Boost logo

Boost :

Subject: Re: [boost] [GSoC] Request for Feedback on Boost.Bloom Filter Project
From: Phil Endecott (spam_from_boost_dev_at_[hidden])
Date: 2011-06-21 12:55:12


Hi Alejandro,

Alejandro Cabrera wrote:
> I'm writing to request feedback, suggestions, and advice from the Boost
> community. I've been working on a Bloom filter data structure for about
> a month and a half now. At this point, the following is complete and
> available in the Boost Sandbox:
> - working, basic prototype (insert & query operations, union & intersect)
> - a test suite covering the public interface
> - five examples
> - documentation covering many aspects of the project (tested on Chrome
> 12 and 13, Firefox 4 and 6)

At first glance, this looks very good. Well done.

Bloom filters are essentially a quite simple concept, and I suggest
that you should stick to that i.e. resist any temptation to add lots of
extra features. Having said that, I think you should look at e.g.
std::set<> and std::unordered_set and see what you can do to make your
class closer to them. I can think of:

- empty()
- clear() (Ah, you do have this, but not documented?)
- a constructor that takes a range, e.g.
   int a[] = { 1,2,3,4,5 };
   bloom_filter<int> b(a,a+5);
   std::list<int> l;
   bloom_filter<int> c(l.begin(),l.end());
- insert(begin,end) similarly
- swap()
- You have a size() which is (confusingly?) different from those
containers' size(); it's more like capacity() I guess. (Similarly I
think I would rename count() to maybe bit_count().)

There is a trade-off between the size of the filter, the number of
values stored, the number of hash functions and the false positive
rate. You might consider adding some sort of compile-time
metafunctions to help the user determine the right size and number of
hash functions, based on their expected number of values stored and
acceptable false positive rate. Similarly, you could add a static
expected_false_positive_rate() method that takes the number of stored
values as a parameter.

Sometimes it would be better for size to be a run-time parameter.

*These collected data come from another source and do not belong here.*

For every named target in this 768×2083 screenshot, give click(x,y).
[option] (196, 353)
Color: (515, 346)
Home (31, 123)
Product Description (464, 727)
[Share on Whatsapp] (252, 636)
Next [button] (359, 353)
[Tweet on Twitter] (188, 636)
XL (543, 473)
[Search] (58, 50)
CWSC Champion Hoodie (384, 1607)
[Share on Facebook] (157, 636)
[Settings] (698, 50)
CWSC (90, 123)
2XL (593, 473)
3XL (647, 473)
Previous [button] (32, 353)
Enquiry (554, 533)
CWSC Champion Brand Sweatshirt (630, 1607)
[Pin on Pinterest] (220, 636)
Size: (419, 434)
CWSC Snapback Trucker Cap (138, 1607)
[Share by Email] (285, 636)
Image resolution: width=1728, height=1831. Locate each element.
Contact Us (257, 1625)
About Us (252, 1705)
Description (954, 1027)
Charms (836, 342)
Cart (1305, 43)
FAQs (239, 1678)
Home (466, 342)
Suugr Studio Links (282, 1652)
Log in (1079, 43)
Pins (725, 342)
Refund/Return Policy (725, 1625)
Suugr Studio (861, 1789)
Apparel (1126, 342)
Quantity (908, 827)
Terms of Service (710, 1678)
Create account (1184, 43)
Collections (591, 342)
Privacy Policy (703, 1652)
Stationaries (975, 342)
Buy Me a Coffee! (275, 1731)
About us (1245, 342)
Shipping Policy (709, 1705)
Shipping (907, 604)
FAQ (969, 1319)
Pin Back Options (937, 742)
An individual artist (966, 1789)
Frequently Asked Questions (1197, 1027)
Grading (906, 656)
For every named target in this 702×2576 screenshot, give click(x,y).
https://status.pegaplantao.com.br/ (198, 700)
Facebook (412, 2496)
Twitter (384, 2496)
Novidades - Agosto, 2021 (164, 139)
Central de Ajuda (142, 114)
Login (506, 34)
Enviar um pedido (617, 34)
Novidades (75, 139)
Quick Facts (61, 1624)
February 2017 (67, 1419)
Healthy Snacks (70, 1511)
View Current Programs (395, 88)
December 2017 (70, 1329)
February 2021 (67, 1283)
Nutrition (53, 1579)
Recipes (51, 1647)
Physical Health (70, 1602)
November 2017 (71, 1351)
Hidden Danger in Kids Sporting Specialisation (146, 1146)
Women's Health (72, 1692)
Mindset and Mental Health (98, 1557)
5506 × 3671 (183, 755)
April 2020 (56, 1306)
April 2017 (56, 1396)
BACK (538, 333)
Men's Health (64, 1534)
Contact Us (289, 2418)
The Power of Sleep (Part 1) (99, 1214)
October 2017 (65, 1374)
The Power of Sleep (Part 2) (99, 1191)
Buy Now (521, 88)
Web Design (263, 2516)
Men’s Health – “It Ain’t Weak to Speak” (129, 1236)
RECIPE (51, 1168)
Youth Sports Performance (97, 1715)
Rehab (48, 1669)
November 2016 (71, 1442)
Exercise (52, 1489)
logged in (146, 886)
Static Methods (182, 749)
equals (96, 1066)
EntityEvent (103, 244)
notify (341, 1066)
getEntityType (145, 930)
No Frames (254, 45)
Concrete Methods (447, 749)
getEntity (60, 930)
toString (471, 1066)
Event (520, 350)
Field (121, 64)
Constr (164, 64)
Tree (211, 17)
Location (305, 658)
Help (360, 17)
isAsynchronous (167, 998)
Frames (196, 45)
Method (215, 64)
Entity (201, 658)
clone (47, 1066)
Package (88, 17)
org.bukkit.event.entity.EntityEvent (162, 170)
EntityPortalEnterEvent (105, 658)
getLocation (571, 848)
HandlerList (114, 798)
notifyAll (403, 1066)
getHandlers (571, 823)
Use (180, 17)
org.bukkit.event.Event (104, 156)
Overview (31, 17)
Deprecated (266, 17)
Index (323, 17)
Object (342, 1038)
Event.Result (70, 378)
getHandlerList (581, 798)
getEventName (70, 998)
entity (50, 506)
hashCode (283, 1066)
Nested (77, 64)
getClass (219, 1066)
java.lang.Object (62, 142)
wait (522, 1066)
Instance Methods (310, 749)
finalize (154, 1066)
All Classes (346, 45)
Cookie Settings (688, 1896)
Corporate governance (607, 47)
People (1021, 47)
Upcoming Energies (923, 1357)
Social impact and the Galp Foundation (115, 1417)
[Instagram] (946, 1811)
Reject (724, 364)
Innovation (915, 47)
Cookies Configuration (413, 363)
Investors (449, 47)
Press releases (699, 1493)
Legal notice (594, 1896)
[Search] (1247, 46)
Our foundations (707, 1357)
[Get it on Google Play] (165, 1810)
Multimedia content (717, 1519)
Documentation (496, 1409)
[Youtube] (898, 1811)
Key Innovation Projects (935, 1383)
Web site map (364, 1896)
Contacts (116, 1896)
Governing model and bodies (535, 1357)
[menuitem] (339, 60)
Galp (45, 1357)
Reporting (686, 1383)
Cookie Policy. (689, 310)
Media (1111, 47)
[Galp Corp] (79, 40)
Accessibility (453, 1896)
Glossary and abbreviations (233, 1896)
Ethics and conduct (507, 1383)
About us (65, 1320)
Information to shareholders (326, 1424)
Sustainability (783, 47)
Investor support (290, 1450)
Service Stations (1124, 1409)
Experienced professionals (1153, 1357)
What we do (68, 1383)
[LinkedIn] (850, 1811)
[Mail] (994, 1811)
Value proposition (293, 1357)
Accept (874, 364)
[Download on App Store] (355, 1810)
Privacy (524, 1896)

Sometimes it would be useful to access the underlying data. For
example, say I have a spell check dictionary or a URL block-list; I
might want to compile that list into a bloom filter and ship that as a
binary file. For that I'd want to be able to use it as an adaptor on
top of an underlying container that I supply:

// compile:
std::vector<uint32_t> data(100000);
bloom_filter b(data); // acts as a container adaptor
b.insert(...);
file f;
f.write(data.begin(),data.end());

// use:
memory_mapped_file f("dictionary.bloom");
bloom_filter b(f);
if (b.contains(url)) ....

I think it would be sufficient for false_positive_rate() to return a
float. No-one cares about its 19th digit.

For some reason I have a mental block about how intersection works.
Union is OK; I can see that

set a;
set b;
bloom_filter(a) union bloom_filter(b) == bloom_filter( a union b );

but it's not clear to me if

bloom_filter(a) intersect bloom_filter(b) == bloom_filter( a intersect
b );

Can you convince me?

During the XInt review there was some discussion about whether
is_prime() should be called is_probably_prime(). The same argument
could be made here about whether your contains() should be
probably_contains(). If there were some six-letter word meaning
"probably contains" then I would support using it, but
"probably_contains" is a lot of typing.

Regarding hash functions: I believe I have read that some care is
needed when you use essentially the same hash function but with
different seeds i.e. are the results really independent? It would be
be more obviously correct to have a set of hash functions that use
entirely different algorithms. Unfortunately this is hard.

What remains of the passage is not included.